5 thoughts on “The Past is Another Country: Someday One Day Episode 13

  1. I also feel sad for the real WQS. He had about 5 min screentime but it was so impactful and sad that he was just there to propel the love story forward. I really wish they did more with and for his character. Basically everyone got their happy ending but him. I was hoping up until near the end that they would still have their memories and be able to save him or do something for him. So I was disappointed that didn’t happen. Ultimately I feel his character was just a plot device to propel the otp romance forward.

    But thank you for this post LT. It was very beautiful and thoughtfully written ❤

  2. Thank you for sharing your thoughts on this show LT! I loved your trip down the memory lane about walkman, cassette tape and how you’ve tied this exhausting rewind, replay back to what Huang Yu Xuan is in the drama……

    Quoting this because it’s soo beautifully written:

    “ The great overwhelming natural force that is time remains inviolate. Huang Yu Xuan and Li Zi Wei are from different generations and will never be together. But everyone will live and live well. And that is ultimately more important*.

    The song that is our past plays out. The tape ends. One day we do not rewind anymore because we know we need to find a new song. The record store closes. The future beckons and everyone takes a step towards it. They have no epic love but they have something better.

    They have tomorrow.” 😭😭😭😭😭

    As for Wang Quan Sheng – I didn’t have that much gripe with the writer for killing a gay character… to me, it wasn’t a plot device… but he was yet another misunderstood character like Chen Yun Ru whose story needs to be told. His depression got the best of him. I wish we saw him get a second chance at life too after stealing some limelight and making us fall for him hard beginning of episode 8… but the truth remains is he was not the highlight of the show. And some… just don’t get a second chance either.

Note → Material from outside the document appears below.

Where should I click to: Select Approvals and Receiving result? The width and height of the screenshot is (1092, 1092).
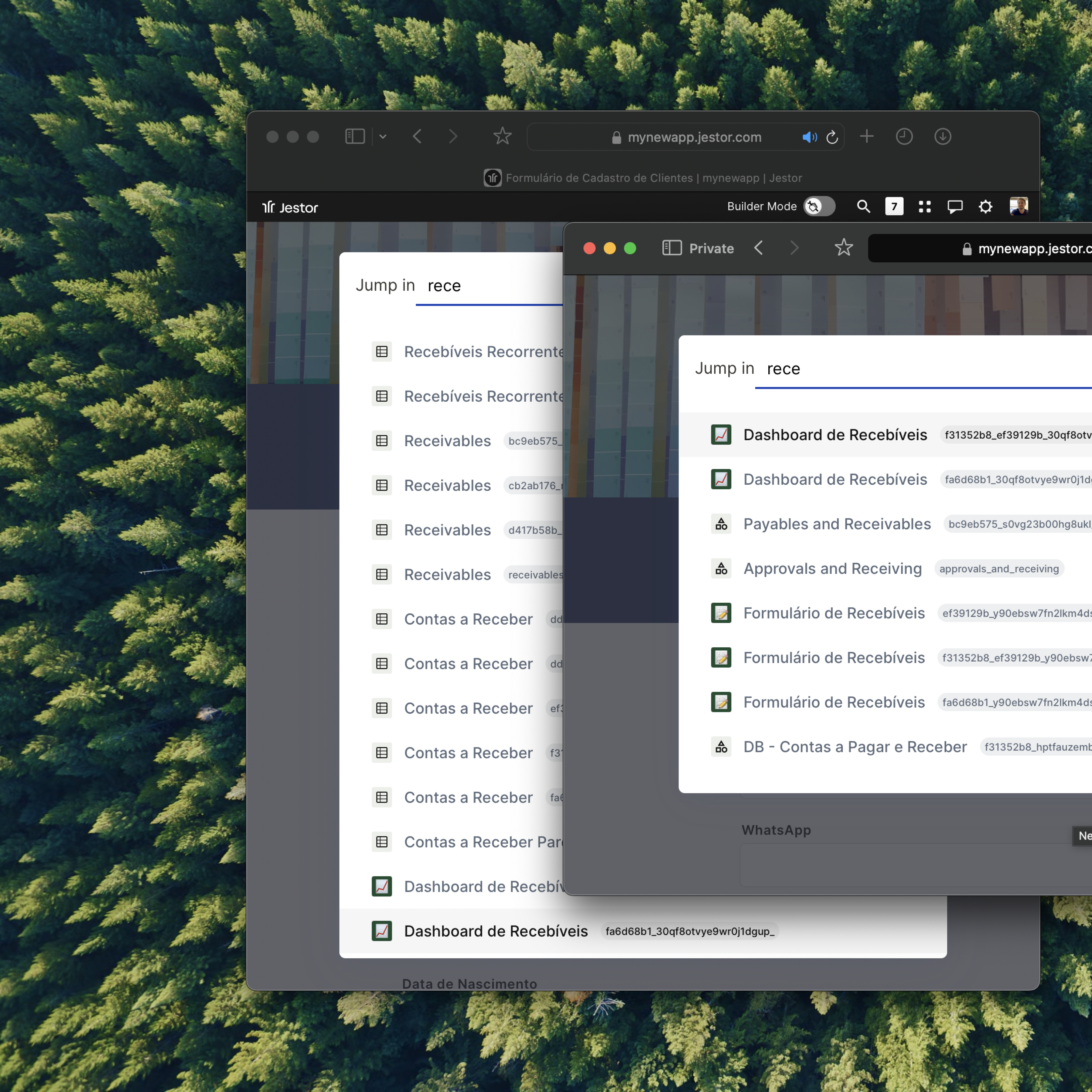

    I can see why the writer went to this route though. They can’t have another just another depressed, aloof character in the plot with no reason why. Chen Yun Ru and Mo Jun Jie are already naturally like that.

    Another thing, to me, his character raises awareness for change, to highlight more on equality. He may be dead now, but his death resonates to anyone who had seen what he went though; how unloved, unwanted, alone he felt in this world and may this history never repeats in this day and age.

  3. Damn, LT, this is your best review yet. I’m just struck dumb by you, once again.

    I’m so glad the drama kept its logic. Once every piece of the puzzle was in place, I drove myself mad trying to write my way out of the tragedy. There just had to be a way for this love to survive. Three friends from 1989 were all dead, and Huang Yu Xuan was stranded, tortured by the knowledge of it all. The only consolation of this horrible, horrible situation was the love that she and Li Zi Wei had for each other, right? Well, no. They didn’t fall in love in spite of the tragedy, they fell in love because of it. Who cares if their connection was a magical, unstoppable and hard-earned one? Two people had to die, and one had to live 15 years in immense pain, just for a glimmer of it to happen.
    No. Let’s erase the suffering. Let’s destroy the record of our tragedy. What comes from the ashes will certainly be better.